> WHAT YOU ARE ASKED TO DO
Say how many lines below contain the word "agent". The number is the entire reply.

> THE RECORDS
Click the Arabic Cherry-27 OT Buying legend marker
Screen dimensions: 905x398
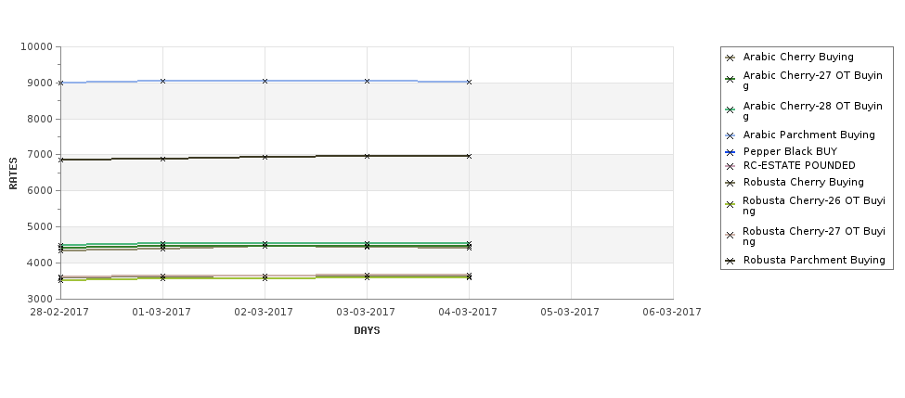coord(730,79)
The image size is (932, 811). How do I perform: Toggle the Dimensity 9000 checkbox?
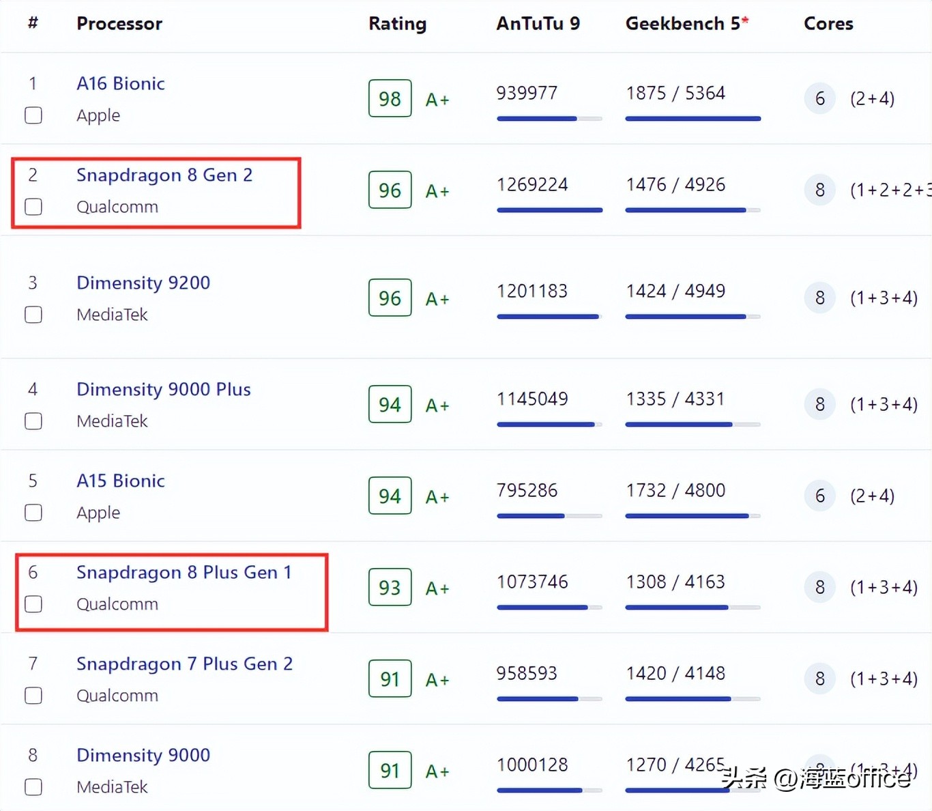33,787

--

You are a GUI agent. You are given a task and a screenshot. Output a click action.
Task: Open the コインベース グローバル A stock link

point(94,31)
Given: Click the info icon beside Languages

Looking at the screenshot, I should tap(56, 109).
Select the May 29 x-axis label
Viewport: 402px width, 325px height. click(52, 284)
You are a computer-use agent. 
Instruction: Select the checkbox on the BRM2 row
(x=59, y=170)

> RESPONSE
2